Royal power struggles

Inside Saudi Arabia, analysts say, the war has intensified apparent power struggles within the secretive and opaque royal family.

King Salman, who took power in January, has rattled the kingdom with shake-ups, including the appointment of his 30-year-old son to become deputy crown prince and defense minister, placing him in charge of the Yemen campaign. An economy battered by low oil prices has added to the friction. Dissenters within the royal family have released several open letters criticizing the king.

“It’s all somewhat murky, of course, but the war is generating this competition for power,” said Yezid Sayigh, a Middle East analyst at the Carnegie Middle East Center.

The relatively small number of Saudi troops fighting in Yemen — estimated at several hundred — signals Saudi rulers’ heightened concern about the potential domestic blowback over casualties from the war, Sayigh said.

Despite requests from Saudi Arabia, allies such as Egypt and Pakistan appear to have refused to send in ground forces.
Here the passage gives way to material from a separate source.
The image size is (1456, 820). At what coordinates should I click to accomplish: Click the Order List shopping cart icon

Several thousand UAE troops have taken the lead on the ground in Yemen.

But allied Yemeni fighters say the coalition has deployed far too few soldiers, causing a land offensive that began in June to falter.

“We haven’t received enough support from the coalition,” said Aref Jamel, a senior commander of a militia group that is fighting Houthi rebels in Taiz, Yemen’s third-largest city.
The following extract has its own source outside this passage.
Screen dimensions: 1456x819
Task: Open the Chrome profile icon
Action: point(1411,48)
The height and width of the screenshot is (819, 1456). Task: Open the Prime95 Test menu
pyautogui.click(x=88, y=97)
The battle for Taiz has been especially brutal, with rebels indiscriminately shelling civilian areas and cutting off supplies of water and food to the city. Anti-Houthi militias in the city, which is about 160 miles south of the capital, say they have been left on their own in the fight.
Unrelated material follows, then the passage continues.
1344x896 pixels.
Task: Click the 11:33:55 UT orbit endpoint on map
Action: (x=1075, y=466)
In Marib province, also within striking distance of Sanaa, coalition forces appear to be mired in back-and-forth battles. In September, a Houthi-fired missile killed at least 60 Saudi, UAE and Bahraini troops in the province. But it is unclear whether a deployment of reinforcement troops from Qatar — reported by Qatari media after the missile incident — actually arrived, said Ahmed al-Zayedi, a pro-coalition tribesman in Marib.

“There isn’t enough support from the coalition, and there is a lot of frustration” among anti-Houthi tribes in the area, he said.

Chaos in Aden

Perhaps more alarming for Saudi Arabia is the lawlessness plaguing Aden, the key southern port city that coalition ground forces seized from the rebels over the summer.

In October, an Islamic State affiliate asserted responsibility for bombings that targeted coalition troops as well as an Aden hotel used as a headquarters for the Hadi government. Government ministers fled the city after the attacks.

Meanwhile, conservative Islamists — including some who openly fly al-Qaeda’s flag — have stormed universities and markets in Aden to demand the separation of men and women in public spaces, residents say.

“It’s chaos here,” said Wadhah al-Yemen al-Hariri, 48, a civil engineer who lives in Aden.

Saudi and UAE troops in the city, he said, keep out of the public eye. “We don’t understand what their role is here,” Hariri said.

It is unclear how Saudi Arabia can end its military involvement without coming off as the loser. A ground assault to wrest Sanaa and northern areas from rebel control could produce many coalition casualties. Further, U.N.-backed peace efforts have repeatedly failed, while rebels are escalating the fight by launching cross-border attacks into southern Saudi Arabia.

Christopher Davidson, an expert on Persian Gulf countries at Durham University in Britain, said Iranian leaders view the Saudi troubles in Yemen as a strategic gain in the countries’ competition for influence in Syria’s civil war and elsewhere in the region. Iran backs the government of Syrian President Bashar al-Assad, while Saudi Arabia supports the opposition.

In Tehran, Saudi Arabia is seen as unable to defeat ragtag Houthi fightersdespite its advanced, Western-made arms, Davidson said.

“As far as Iran is concerned, this war demonstrates that Saudi Arabia just isn’t as formidable a counterweight as many people had thought,” he said.

Ali al-Mujahed in Sanaa and Carol Morello in Washington contributed to this report.